Certaines sont communes aux pays fournisseurs d’images (les USA, le Brésil, la Corée du sud, le Mexique, l’Inde, la Turquie, l’Egypte…) à savoir l’existence d’une tradition romanesque et une littérature populaire ; l’existence d’une grande tradition de cinéma : les séries bénéficient du savoir-faire dramatique et technique des professionnels du cinéma.

Et il y a des raisons spécifiques à la Turquie comme le faible coût de production des séries (les salaires sont très bas) ; la magnificence des décors et des paysages ; une dramaturgie simple autour d’intriques familiales, des comédiennes et comédiens inscrits dans des registres de beauté très étudiés pour répondre à une attente qui est elle-même construite et entretenue par la consommation de ces produits.

Une sorte d’addiction : plus on regarde, plus on en demande !

Cet engouement et ce succès ont une explication anthropologique.  Ils trouvent ses fondements profonds dans la nature de l’esprit humain.

Le phénomène en effet n’est pas nouveau ; il est aussi ancien que le désir de fiction qui structure notre rapport au monde.

Je dirai ainsi que « la sérialité » est une donne anthropologique inhérente à l’humain. Rappelez-vous l’injonction de l’enfant « et après, et après » à la fin du conte que lui raconte sa grand-mère.

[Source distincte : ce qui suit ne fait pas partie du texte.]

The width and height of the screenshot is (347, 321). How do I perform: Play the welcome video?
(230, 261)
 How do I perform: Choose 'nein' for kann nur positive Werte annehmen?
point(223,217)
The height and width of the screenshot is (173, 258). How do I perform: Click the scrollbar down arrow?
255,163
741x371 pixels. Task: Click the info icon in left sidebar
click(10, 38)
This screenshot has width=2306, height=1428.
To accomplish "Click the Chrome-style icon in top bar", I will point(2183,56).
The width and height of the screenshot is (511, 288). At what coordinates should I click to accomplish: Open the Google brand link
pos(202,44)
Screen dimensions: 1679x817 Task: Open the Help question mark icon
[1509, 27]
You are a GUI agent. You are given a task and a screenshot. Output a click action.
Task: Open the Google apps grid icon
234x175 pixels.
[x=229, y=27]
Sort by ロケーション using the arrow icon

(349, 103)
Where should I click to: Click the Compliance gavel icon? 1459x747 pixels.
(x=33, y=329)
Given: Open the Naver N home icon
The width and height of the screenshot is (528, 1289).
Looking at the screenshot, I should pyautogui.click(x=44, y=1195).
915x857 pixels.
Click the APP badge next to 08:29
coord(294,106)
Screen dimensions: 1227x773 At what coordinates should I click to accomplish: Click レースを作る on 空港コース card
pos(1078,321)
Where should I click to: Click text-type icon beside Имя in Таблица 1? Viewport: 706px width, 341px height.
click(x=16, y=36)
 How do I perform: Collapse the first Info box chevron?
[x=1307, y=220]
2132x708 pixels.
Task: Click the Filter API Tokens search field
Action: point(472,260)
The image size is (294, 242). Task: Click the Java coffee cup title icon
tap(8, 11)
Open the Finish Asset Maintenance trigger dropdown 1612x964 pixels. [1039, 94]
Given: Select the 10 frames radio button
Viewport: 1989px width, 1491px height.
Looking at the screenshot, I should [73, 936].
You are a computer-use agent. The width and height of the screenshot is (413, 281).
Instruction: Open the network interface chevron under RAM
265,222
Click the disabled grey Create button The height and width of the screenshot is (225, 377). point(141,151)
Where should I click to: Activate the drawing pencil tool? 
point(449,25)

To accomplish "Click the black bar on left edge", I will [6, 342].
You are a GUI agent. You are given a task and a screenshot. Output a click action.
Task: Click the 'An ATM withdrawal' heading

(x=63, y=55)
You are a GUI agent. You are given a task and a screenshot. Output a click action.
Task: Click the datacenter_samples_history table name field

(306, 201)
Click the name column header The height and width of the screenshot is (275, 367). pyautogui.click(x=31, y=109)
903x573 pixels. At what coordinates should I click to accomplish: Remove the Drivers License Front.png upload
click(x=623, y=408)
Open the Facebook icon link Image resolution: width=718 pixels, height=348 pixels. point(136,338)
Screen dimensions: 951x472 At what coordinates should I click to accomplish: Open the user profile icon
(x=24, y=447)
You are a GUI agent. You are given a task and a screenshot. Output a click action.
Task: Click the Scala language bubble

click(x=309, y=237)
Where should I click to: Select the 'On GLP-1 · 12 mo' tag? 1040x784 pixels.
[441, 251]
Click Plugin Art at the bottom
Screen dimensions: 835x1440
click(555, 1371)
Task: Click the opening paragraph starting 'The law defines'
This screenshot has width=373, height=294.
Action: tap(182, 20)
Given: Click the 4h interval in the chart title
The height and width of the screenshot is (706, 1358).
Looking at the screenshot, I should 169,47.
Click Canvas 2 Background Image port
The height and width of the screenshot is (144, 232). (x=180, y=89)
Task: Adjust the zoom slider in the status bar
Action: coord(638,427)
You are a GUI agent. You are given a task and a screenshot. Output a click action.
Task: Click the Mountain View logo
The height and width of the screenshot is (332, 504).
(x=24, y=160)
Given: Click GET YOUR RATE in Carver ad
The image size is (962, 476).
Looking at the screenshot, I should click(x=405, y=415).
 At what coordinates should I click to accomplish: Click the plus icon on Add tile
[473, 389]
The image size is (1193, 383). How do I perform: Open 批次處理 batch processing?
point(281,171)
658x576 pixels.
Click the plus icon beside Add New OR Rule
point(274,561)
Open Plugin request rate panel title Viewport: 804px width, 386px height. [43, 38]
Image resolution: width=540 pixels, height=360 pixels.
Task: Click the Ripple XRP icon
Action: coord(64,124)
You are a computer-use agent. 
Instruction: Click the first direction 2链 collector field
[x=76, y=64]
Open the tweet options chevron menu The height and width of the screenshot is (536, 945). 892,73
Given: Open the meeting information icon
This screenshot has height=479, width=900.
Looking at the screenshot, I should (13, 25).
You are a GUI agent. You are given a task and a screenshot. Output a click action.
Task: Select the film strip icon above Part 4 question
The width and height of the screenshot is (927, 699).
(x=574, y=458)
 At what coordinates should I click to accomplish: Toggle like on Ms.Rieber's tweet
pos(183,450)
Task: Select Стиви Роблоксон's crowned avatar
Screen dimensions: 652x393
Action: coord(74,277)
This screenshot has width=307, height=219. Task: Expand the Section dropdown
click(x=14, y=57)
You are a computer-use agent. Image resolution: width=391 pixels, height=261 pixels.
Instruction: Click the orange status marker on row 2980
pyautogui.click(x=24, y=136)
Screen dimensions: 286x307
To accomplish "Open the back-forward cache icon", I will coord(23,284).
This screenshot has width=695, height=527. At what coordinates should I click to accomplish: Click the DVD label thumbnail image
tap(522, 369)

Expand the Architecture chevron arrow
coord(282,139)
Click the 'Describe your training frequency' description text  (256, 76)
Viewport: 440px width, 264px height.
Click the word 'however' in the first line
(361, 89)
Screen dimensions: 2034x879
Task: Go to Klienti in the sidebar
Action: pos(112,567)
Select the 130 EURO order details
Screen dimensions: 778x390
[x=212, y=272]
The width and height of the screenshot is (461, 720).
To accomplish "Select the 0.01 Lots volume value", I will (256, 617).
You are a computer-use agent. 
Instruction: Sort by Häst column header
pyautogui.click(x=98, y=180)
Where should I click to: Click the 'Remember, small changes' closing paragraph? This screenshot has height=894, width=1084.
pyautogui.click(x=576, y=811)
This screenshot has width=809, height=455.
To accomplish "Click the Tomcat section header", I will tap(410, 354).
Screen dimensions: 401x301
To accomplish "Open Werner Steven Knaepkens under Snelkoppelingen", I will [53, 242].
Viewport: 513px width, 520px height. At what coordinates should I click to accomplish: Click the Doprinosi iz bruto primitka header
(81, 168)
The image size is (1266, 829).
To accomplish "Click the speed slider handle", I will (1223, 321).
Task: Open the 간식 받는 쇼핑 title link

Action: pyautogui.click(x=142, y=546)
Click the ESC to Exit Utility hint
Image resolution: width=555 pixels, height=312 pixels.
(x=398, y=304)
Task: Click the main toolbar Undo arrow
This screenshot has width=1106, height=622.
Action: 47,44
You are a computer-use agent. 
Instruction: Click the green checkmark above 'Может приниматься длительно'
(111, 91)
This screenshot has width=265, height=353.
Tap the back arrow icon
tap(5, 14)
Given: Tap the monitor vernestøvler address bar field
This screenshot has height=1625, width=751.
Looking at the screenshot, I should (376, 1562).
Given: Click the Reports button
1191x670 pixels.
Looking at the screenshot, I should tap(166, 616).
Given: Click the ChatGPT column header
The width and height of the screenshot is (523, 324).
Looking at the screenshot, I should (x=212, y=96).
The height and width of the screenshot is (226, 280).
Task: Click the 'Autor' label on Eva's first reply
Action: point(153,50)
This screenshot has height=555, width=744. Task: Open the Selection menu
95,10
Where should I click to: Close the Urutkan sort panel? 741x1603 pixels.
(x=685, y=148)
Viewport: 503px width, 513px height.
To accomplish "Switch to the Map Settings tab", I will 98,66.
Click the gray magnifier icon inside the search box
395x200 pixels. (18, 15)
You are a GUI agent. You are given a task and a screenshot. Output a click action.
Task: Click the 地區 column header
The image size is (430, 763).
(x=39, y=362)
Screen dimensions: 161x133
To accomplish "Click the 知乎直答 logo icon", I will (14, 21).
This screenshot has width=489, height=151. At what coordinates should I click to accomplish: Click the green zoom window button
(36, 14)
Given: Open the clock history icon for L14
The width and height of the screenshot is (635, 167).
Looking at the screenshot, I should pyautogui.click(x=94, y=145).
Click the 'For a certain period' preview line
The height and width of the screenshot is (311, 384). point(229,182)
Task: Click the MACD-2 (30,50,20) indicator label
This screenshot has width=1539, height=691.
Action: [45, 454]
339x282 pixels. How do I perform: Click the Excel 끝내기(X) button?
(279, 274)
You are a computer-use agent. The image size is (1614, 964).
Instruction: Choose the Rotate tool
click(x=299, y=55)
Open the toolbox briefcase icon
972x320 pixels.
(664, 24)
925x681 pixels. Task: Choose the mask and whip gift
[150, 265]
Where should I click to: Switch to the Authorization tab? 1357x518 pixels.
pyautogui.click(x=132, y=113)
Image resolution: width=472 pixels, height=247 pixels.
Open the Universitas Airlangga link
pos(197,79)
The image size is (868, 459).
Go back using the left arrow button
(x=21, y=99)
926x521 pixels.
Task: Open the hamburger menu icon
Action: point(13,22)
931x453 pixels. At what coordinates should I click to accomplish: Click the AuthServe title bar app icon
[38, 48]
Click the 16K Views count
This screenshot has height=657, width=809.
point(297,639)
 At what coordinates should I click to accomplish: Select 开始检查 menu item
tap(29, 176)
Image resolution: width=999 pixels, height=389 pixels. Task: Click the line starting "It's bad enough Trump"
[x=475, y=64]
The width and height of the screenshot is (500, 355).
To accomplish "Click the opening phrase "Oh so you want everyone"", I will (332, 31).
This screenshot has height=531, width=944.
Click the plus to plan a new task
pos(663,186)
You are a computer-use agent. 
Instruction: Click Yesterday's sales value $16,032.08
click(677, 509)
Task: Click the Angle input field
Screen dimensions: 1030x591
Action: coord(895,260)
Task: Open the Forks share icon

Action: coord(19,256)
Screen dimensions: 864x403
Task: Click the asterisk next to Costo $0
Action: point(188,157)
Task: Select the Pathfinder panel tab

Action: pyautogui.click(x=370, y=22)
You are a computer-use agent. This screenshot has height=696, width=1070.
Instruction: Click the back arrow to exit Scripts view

Il veut connaître toujours la suite. Homère a été l’un des premiers à raconter une histoire-fleuve par petits bouts.

C’est l’origine du récit feuilletonesque qui a connu ses années de gloire, dans le monde occidental, avec la presse populaire au 19ème siècle.

Des récits en épisodes signés par des noms prestigieux de la littérature (Balzac, Alexandre Dumas, Charles Dickens…).

Chez nous le conteur de la halqa, dans les souks de nos campagnes, les places publiques de nos médinas, scande son récit en épisodes.

La série d’aujourd’hui puise ses racines dans cet héritage commun à tous les peuples. La télévision à sa naissance a très vite compris qu’il s’agissait là d’une véritable mine d’or.

C’était le point de départ du feuilleton classique, histoire racontée par épisodes en continuité (Dallas).

Et puis arrivent les séries qui mettent plutôt en avant un héros récurrent dans un segment narratif autonome (Columbo).

Destinées au départ à un public domestique restreint, les séries ont très vite gagné en légitimité artistique et intellectuelle et deviennent même des objets d’analyse académiques.

Umberto Eco dès 1987 avançait une explication toujours d’une grande pertinence : « Avec une série, on croit jouir de la nouveauté de l’histoire (qui est toujours la même), alors qu’en réalité on apprécie la récurrence d’une trame narrative qui reste constante.

En ce sens, la série répond au besoin infantile d’entendre encore et toujours la même histoire, d’être consolé par le “retour de l’identique”, sous des déguisements superficiels.

La série nous réconforte (nous autres consommateurs), parce qu’elle récompense notre aptitude à deviner ce qui va se produire.

Nous sommes ravis de découvrir une fois de plus ce à quoi nous nous attendions, mais loin d’attribuer cet heureux résultat à l’évidence de la structure narrative, nous l’imputons à nos prétendues aptitudes au pronostic».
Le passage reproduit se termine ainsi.